Ich bin mit HDD da einer Meinung und sehe das nicht als Fanatismus an ...

Gruß
LL


----------



## Trashman (18 März 2008)

Gut, seh das auch so wie ihr...

Dann geh ich mal Paragraphen wälzen. Für meinen "Cheffe" brauch ich was handfestes


----------



## HDD (18 März 2008)

Hi Larry,
das bezog sich auch auf ein anderes Thema!
Da gibt es User die haben heute noch Reste davon in Ihrer Signatur.
    
HDD


----------



## Larry Laffer (18 März 2008)

@HDD:
Ich denke, ich habe den Beitrag gefunden. Aber den Sicherheitsfanatiker hast du dir ja erst in diesem Thread angehängt. Von da her ... 

Gruß
LL


----------



## maxi (18 März 2008)

*Oh Cool, Das ist das 1 2 3 im Anhang 1 der Richtlinie 2006/42/EG.*
*Da hatte ich erst eine Schulung.*

1.2.3.​​*Ingangsetzen*​*
*Das Ingangsetzen einer Maschine darf nur durch absichtliches Betätigen einer hierfür vorgesehenen Befehlseinrichtung
möglich sein.
Dies gilt auch
— für das Wiederingangsetzen nach einem Stillstand, ungeachtet der Ursache für diesen Stillstand;
— für eine wesentliche Änderung des Betriebszustands.
Gleichwohl kann das Wiederingangsetzen oder die Änderung des Betriebszustands durch absichtliches Betätigen
einer anderen Einrichtung als der hierfür vorgesehenen Befehlseinrichtung möglich sein, sofern dadurch
keine Gefährdungssituation entsteht.
Bei Maschinen, die im Automatikbetrieb arbeiten, darf das Ingangsetzen oder Wiederingangsetzen nach einer
Abschaltung und die Änderung ihres Betriebszustands ohne Bedienereingriff möglich sein, sofern dies nicht
zu einer Gefährdungssituation führt.
Verfügt eine Maschine über mehrere Befehlseinrichtungen für das Ingangsetzen und führt dies dazu, dass sich
das Bedienungspersonal gegenseitig gefährden kann, so sind zusätzliche Einrichtungen einzubauen, um derartige
Risiken auszuschließen.
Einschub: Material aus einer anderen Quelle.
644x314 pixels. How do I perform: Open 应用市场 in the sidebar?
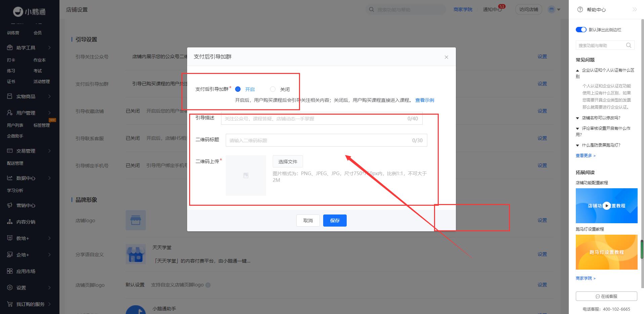26,271
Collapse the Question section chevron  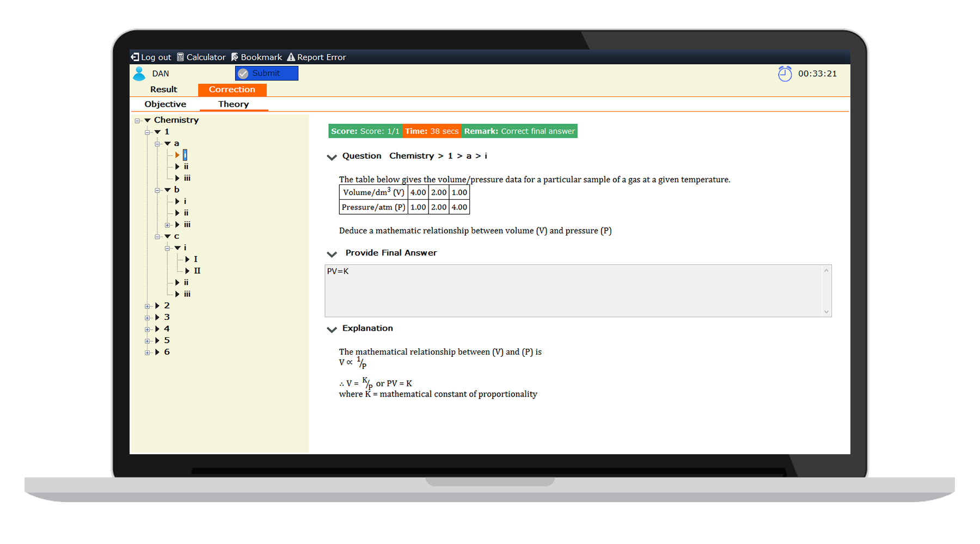[x=332, y=157]
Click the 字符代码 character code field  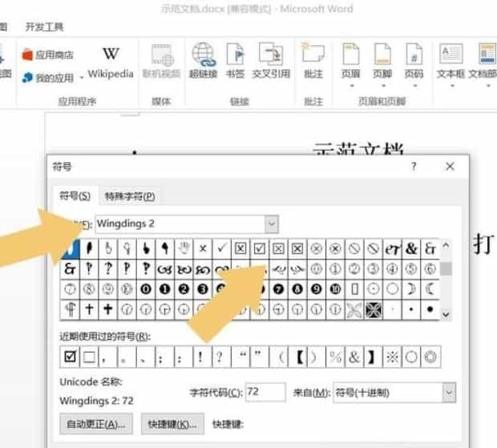[x=265, y=392]
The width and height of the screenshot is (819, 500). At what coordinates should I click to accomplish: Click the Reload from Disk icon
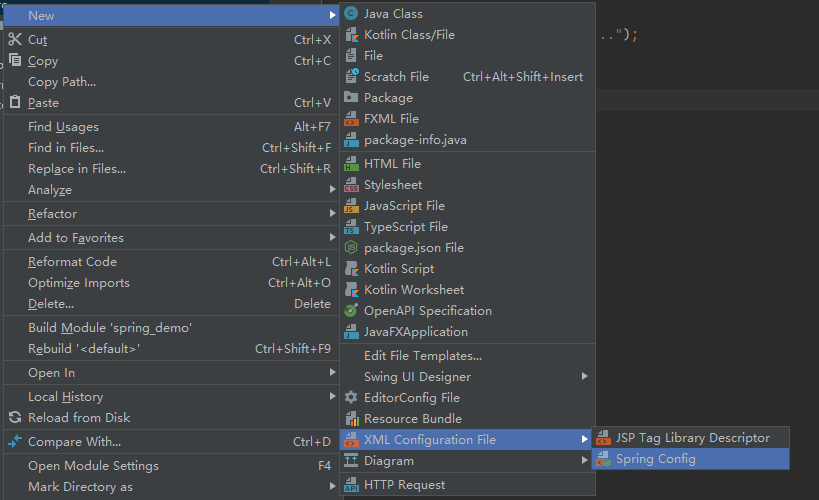[x=14, y=418]
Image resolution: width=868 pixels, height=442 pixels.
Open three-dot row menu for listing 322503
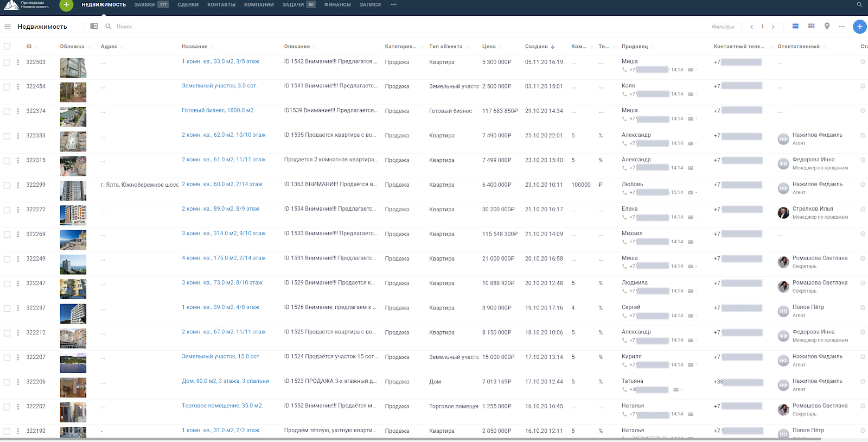coord(18,62)
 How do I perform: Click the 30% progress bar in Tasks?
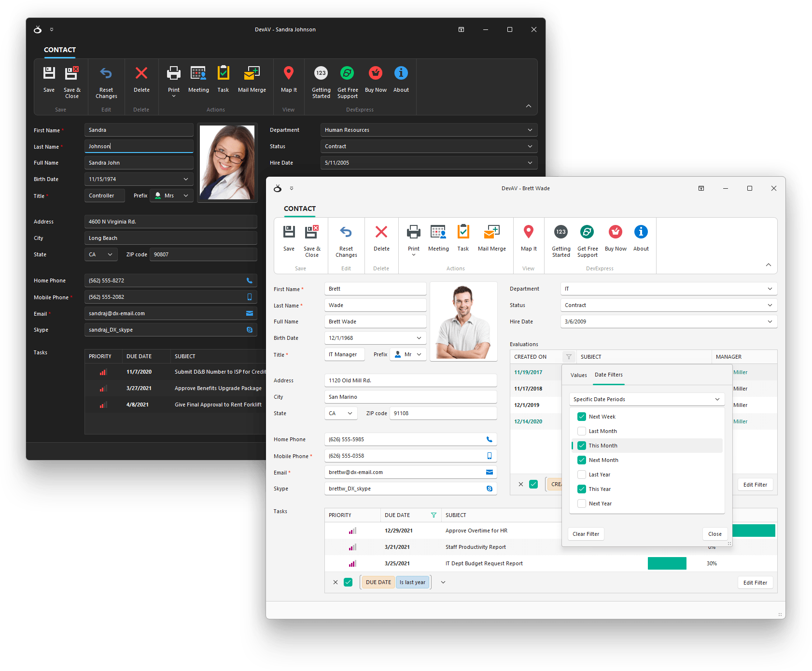click(667, 563)
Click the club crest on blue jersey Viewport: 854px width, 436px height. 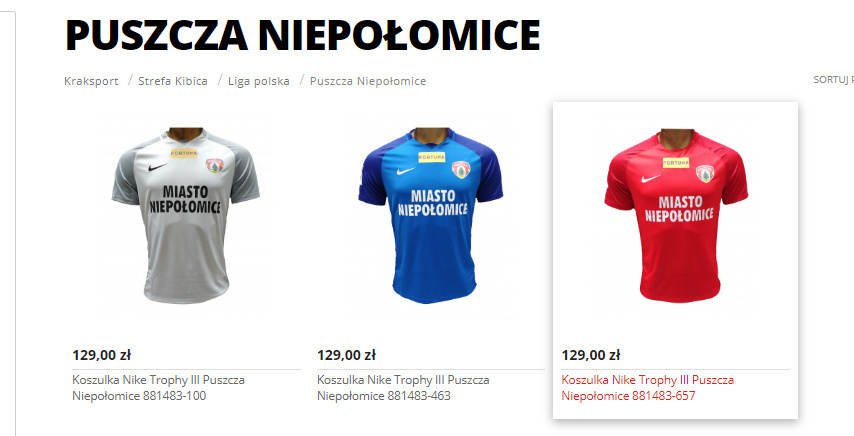pos(461,169)
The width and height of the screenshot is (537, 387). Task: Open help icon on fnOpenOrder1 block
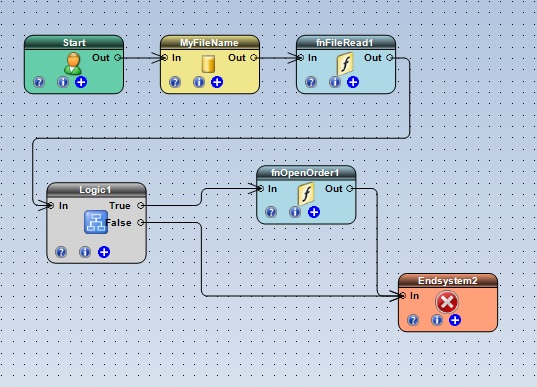coord(271,212)
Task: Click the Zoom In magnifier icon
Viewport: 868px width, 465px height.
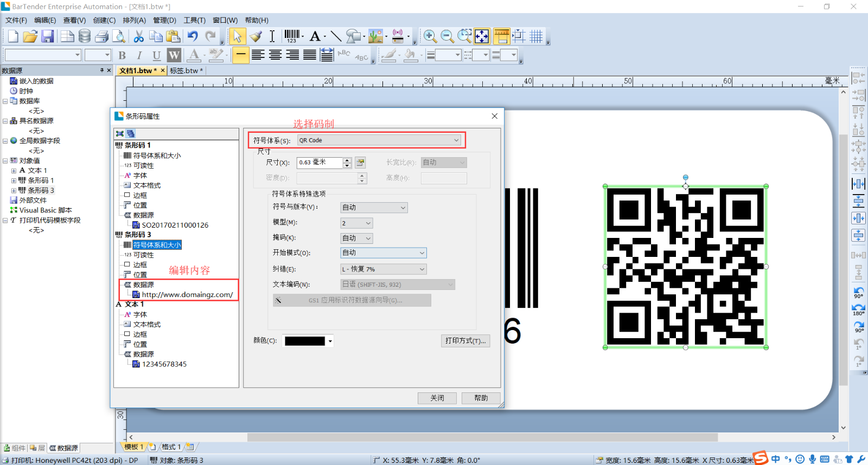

Wenn es aus Sicherheitsgründen erforderlich ist, dass das Ingangsetzen und/oder
das Stillsetzen in einer bestimmten Reihenfolge erfolgt, müssen Einrichtungen vorhanden sein, die die Einhaltung
der richtigen Abfolge bei diesen Bedienungsvorgängen sicherstellen.
1.2.4.​​*Stillsetzen*​*
*1.2.4.1.​​*Normales Stillsetzen*​*
*Maschinen müssen mit einer Befehlseinrichtung zum sicheren Stillsetzen der gesamten Maschine ausgestattet
sein.
Jeder Arbeitsplatz muss mit einer Befehlseinrichtung ausgestattet sein, mit dem sich entsprechend der Gefährdungslage
bestimmte oder alle Funktionen der Maschine stillsetzen lassen, um die Maschine in einen sicheren
Zustand zu versetzen.
Der Befehl zum Stillsetzen der Maschine muss Vorrang vor den Befehlen zum Ingangsetzen haben.
Sobald die Maschine stillgesetzt ist oder ihre gefährlichen Funktionen stillgesetzt sind, muss die Energieversorgung
des betreffenden Antriebs unterbrochen werden.
1.2.4.2.​​*Betriebsbedingtes Stillsetzen*​*
*Ist ein Stillsetzen, bei dem die Energieversorgung des Antriebs unterbrochen wird, betriebsbedingt nicht möglich,
so muss der Betriebszustand der Stillsetzung überwacht und aufrechterhalten werden.
1.2.4.3.​​*Stillsetzen im Notfall*​*
*Jede Maschine muss mit einem oder mehreren NOT-HALT-Befehlsgeräten ausgerüstet sein, durch die eine
unmittelbar drohende oder eintretende Gefahr vermieden werden kann.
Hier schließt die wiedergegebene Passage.